• Задание
Выведите целиком и без единого изменения приведенный ниже фрагмент об оружии бойцов из высших классов с середины XVI до середины XVII века.

Время с середины XVI до середины XVII века характеризовалось наибольшим разнообразием оружия, используемого бойцами из высших классов. Позже огромный бронебойный топор практически исчез из употребления, хотя некоторые из авторитетных учителей XVII века и включали его наряду с двуручным мечом в список оружия, с которым должен быть знаком любой желающий считаться полноценным воином. Так что оставался двуручный меч, меч-бастард, и более удобный как в ношении, так и в бою одноручный или короткий меч, который со времен Генриха VIII существовал в двух основных разновидностях – с закрытой рукоятью и «рапирного» образца; обе имели корзинчатый эфес. Существовали еще парные рапиры, известные в Англии как «близнецовые». Это были скорее не рапиры, а короткие шпаги; носить их следовало в одних и тех же ножнах, рядом друг с другом; такой набор был крайне неудобен, так что пользовались ими мало, и исторических записей об их применении до нас дошло немного. Кинжал использовался в основном как дополнительное защитное оружие; как самостоятельное оружие его применяли разве что по горячке внезапно вспыхнувшей ссоры, хотя Брантом и повествует об одном случае дуэли на паре кинжалов по предварительной договоренности. Из оборонительной амуниции можно назвать щит-баклер, кинжал, плащ, большую боевую рукавицу и обычную перчатку. Но самым типичным для того времени оружием являлась длинная испано-итальянская рапира, со своими обычными спутниками – плащом или кинжалом.

• Собранные данные
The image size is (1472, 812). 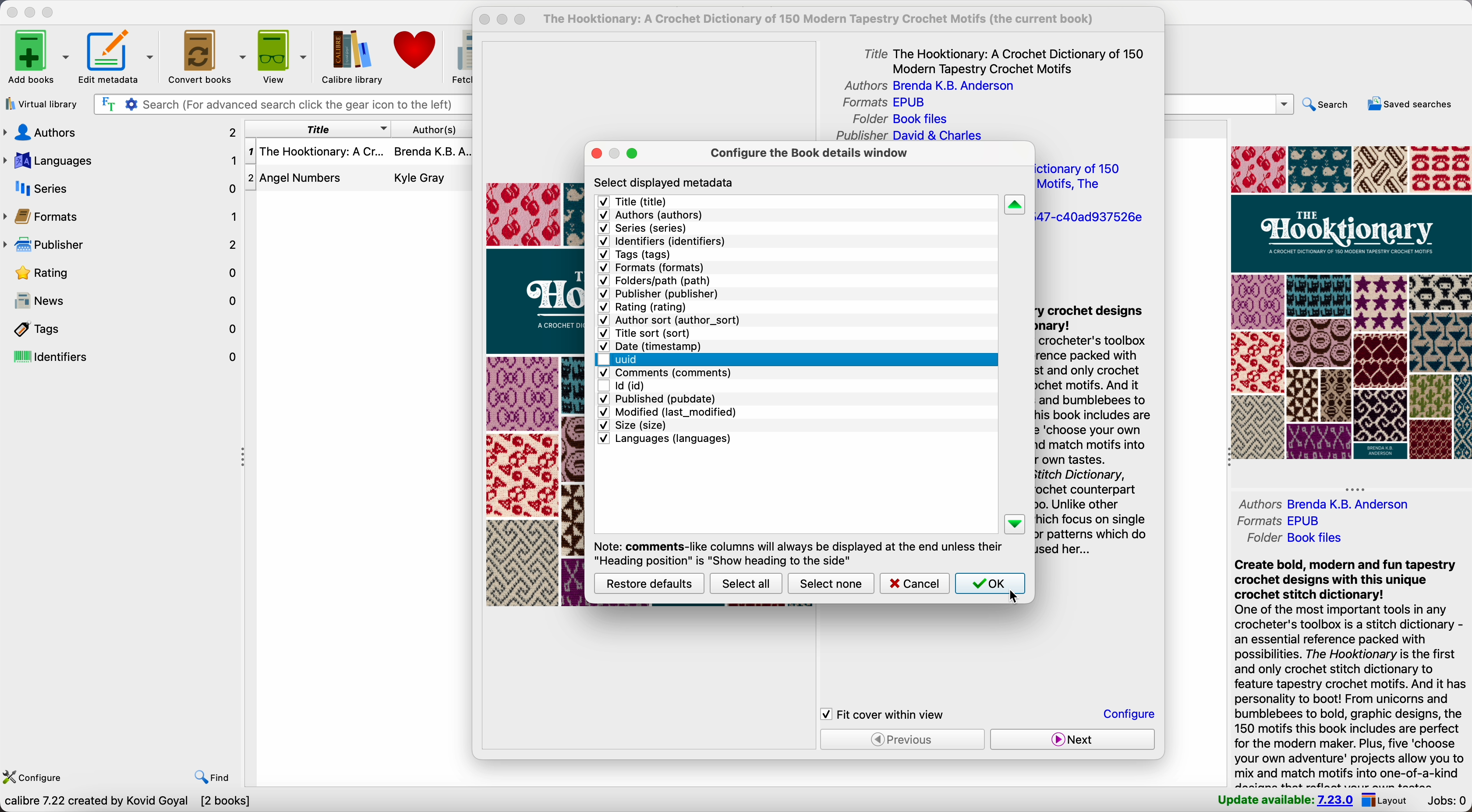 What do you see at coordinates (122, 358) in the screenshot?
I see `identifiers` at bounding box center [122, 358].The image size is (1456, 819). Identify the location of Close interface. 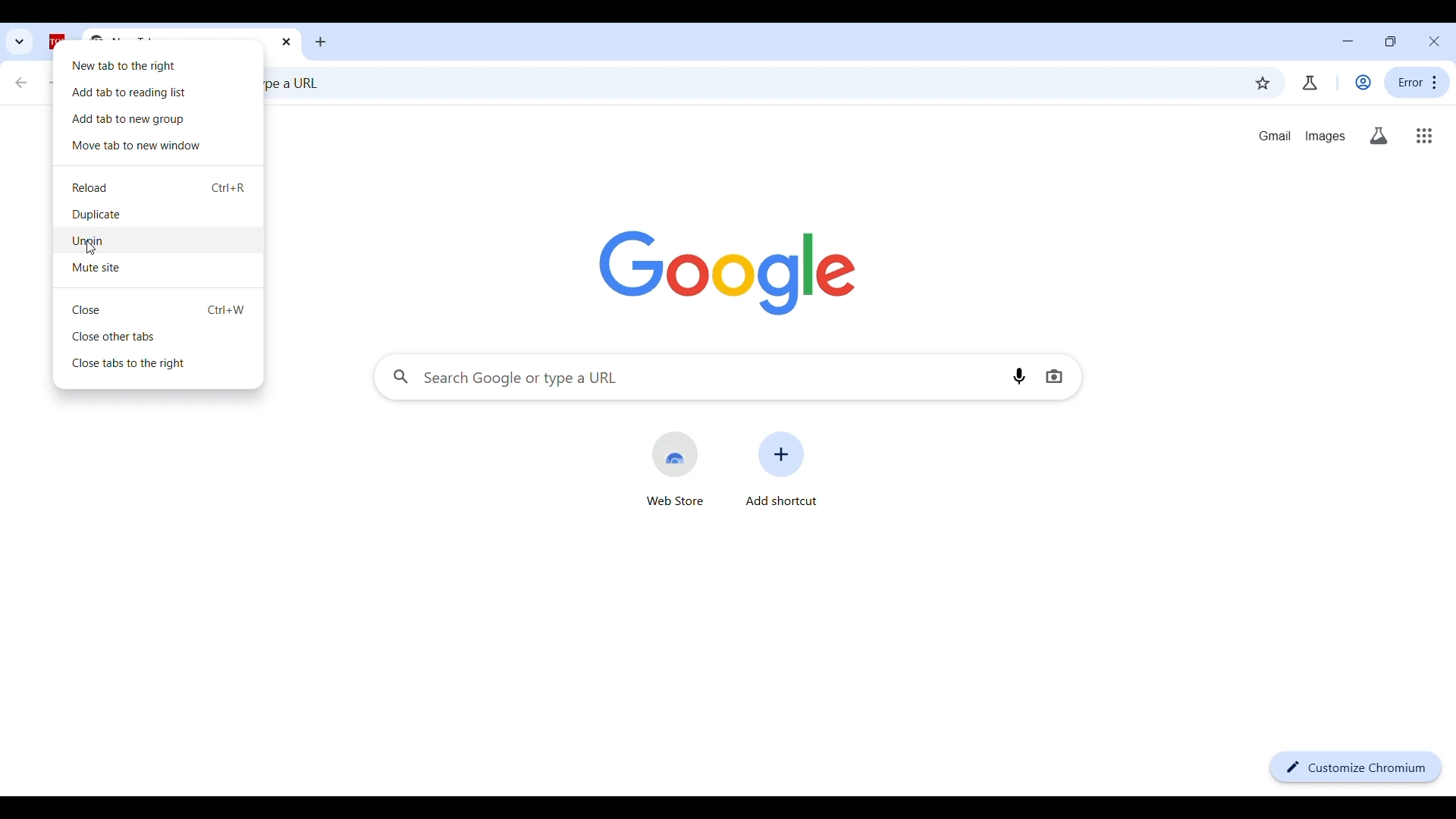
(1434, 41).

• Ответ на задание
Время с середины XVI до середины XVII века характеризовалось наибольшим разнообразием оружия, используемого бойцами из высших классов. Позже огромный бронебойный топор практически исчез из употребления, хотя некоторые из авторитетных учителей XVII века и включали его наряду с двуручным мечом в список оружия, с которым должен быть знаком любой желающий считаться полноценным воином. Так что оставался двуручный меч, меч-бастард, и более удобный как в ношении, так и в бою одноручный или короткий меч, который со времен Генриха VIII существовал в двух основных разновидностях – с закрытой рукоятью и «рапирного» образца; обе имели корзинчатый эфес. Существовали еще парные рапиры, известные в Англии как «близнецовые». Это были скорее не рапиры, а короткие шпаги; носить их следовало в одних и тех же ножнах, рядом друг с другом; такой набор был крайне неудобен, так что пользовались ими мало, и исторических записей об их применении до нас дошло немного. Кинжал использовался в основном как дополнительное защитное оружие; как самостоятельное оружие его применяли разве что по горячке внезапно вспыхнувшей ссоры, хотя Брантом и повествует об одном случае дуэли на паре кинжалов по предварительной договоренности. Из оборонительной амуниции можно назвать щит-баклер, кинжал, плащ, большую боевую рукавицу и обычную перчатку. Но самым типичным для того времени оружием являлась длинная испано-итальянская рапира, со своими обычными спутниками – плащом или кинжалом.